Linux, politics, and other interesting things
Hi, I’d like to send an email from a small domain that you’ve never heard of or from a big ISP that’s known for being slack about spam (*), I can’t send the mail to you because of your anti-spam measures. I think that this is unfair, it’s discrimination, and you are cutting off your nose to spite your face in rejecting my mail.
So please reconfigure your mail server now and accept more spam in your inbox, my message is important enough to justify the extra time you will spend manually deleting mail and the risk of accidentally deleting legitimate mail while deleting heaps of spam (I am in fact more important than you).
By not accepting my mail you are being an asshole. I only receive a dozen spam messages a day and I don’t mind it, without even knowing you or having bothered to do a web search to see how well your email address is known I’m sure that you don’t receive any more spam than me and therefore you too can turn off most anti-spam measures and manually sort through the spam.
You don’t really have a problem with spam, you are just paranoid, I’m sure that you installed your anti-spam measures before receiving any spam and then never bothered to check the hit rates.
My sys-admin knows that one of the DNSBLs has an old entry from when his server was broken, but he won’t request that it be removed – so you can change your server because my sys-admin doesn’t want to click on a URL that you sent him.
The RFC-ignorant.org service is used and run by ignorant people – I know this without even reading their web site to discover how it works.
The above is a summary of a number of complaints that I have received about my anti-spam measures. I’ve para-phrased them so that they make sense, I have not actually had someone directly say “I’m more important than you so you should just accept more spam”, but the implication is quite clear.
Now there are some legitimate reasons for requesting that anti-spam measures be reduced. In the distant past almost everyone had working reverse DNS entries which matched the forward entries and it was common to reject mail from systems that didn’t have valid DNS. Nowadays there are many big ISPs that delegate IP address space without permitting reverse DNS entries, and there are companies that have one department in charge of IP addresses (who don’t have a clue about reverse DNS) and another department running mail servers (who are cluefull). So the environment has changed to make reverse DNS checks a non-viable anti-spam measure. Requesting that people remove such checks is reasonable.
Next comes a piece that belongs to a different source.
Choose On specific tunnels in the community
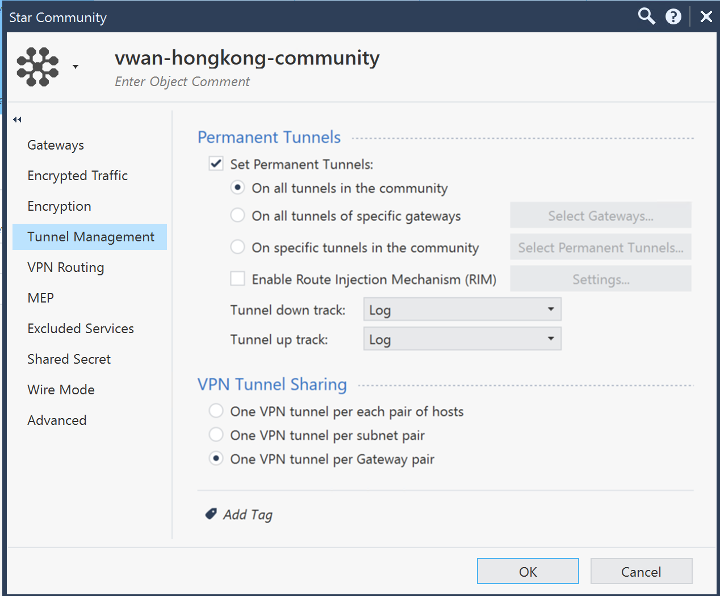The image size is (720, 596). click(237, 247)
Anti-spam measures that attack innocent third parties are bad. Sending “warnings” about viruses has made no sense for many years as all modern viruses fake the sender address, an employee of one company once admitted to me that they were sending out anti-virus “warning” messages as a way of sending unsolicited advertising to random people (I reported them as a spam source). Some time ago on a routine upgrade of ClamAV I accidentally copied in a default configuration file that made it send such warnings – I was grateful when someone informed me of my mistake so that I could fix it. Challenge-response is another technology that causes harm to others. I think it makes a lot of sense for mailing lists (every modern list server will confirm subscription requests), while it does result in sending unwanted mail to innocent third parties (every time a new virus becomes prevalent I receive a number of confirmation messages from list servers), but it’s not something that I will use on a regular email account (but I am prepared to do paid work implementing CR for other people).
Requesting that manually implemented blocks be removed is quite reasonable. Occasionally I find that mail from one of my servers is blocked because a previous owner of the IP address space did bad things. In such a situation it is quite reasonable to provide an assurance that the new owner takes abuse issues seriously and to request that the block be removed.
Requesting that I make any change to my system without making a minimal effort to get your broken mail server fixed is totally unreasonable. If the system administrator is not prepared to click on a URL to get their system removed from a black-list or if the user is unwilling to report the problem to the sysadmin then I will probably be unwilling to make any change to my system. The only exceptions to this rule are for clients, colleagues, and for people who use mail services that are large and unresponsive to users (IE the users don’t directly pay). I recently made a white-list entry for a large European ISP that is used by a Debian Developer for their work, as the ISP is known to be unresponsive to requests and mail related to Debian work is important to me I added a white-list entry.
One thing I am planning to do is to document my anti-spam measures and then allow people the opportunity of suggesting new anti-spam measures that I haven’t tried yet if they want me to turn off any of my current protections.
(*) I’m not aware of any big ISP that takes strong measures against spamming customers and customers whose computers are trojaned. I am aware of one having done it in the past, but I suspect that they may have ceased doing so after their brush with bankruptcy. I suspect that many ISPs simply rate-limit their customers connections to the outbound mail relays and hope that they don’t get enough infected customers at any time to get themselves listed as a spam source.